Given task ▸ Could you set down every line of the listing below word for word, leaving out the pictures?

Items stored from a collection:
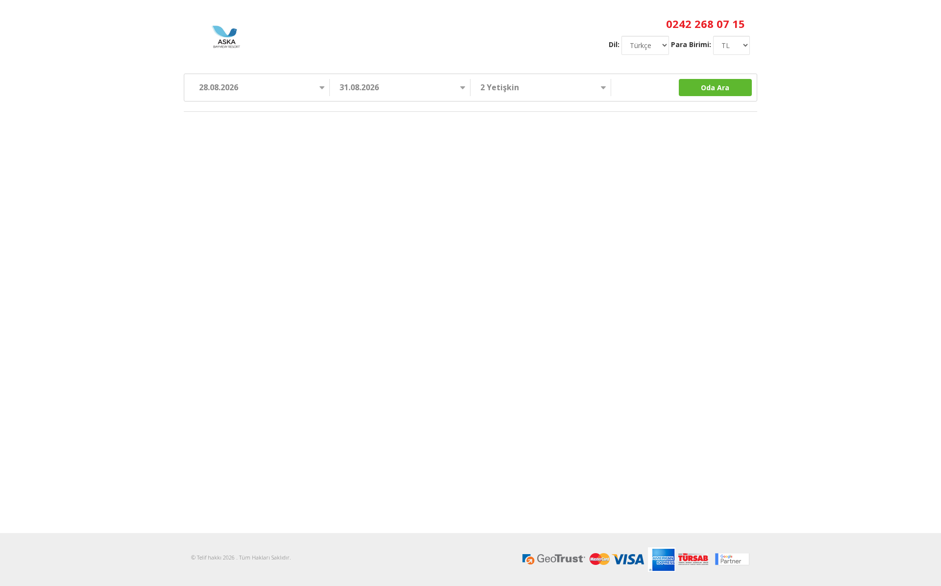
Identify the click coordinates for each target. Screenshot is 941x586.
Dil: (614, 44)
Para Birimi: (691, 44)
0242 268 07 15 (705, 23)
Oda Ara (715, 87)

Result ▸
Identify the click coordinates for each target. Screenshot is 941x586.
Dil: (614, 44)
Para Birimi: (691, 44)
0242 268 07 15 (705, 23)
Oda Ara (715, 87)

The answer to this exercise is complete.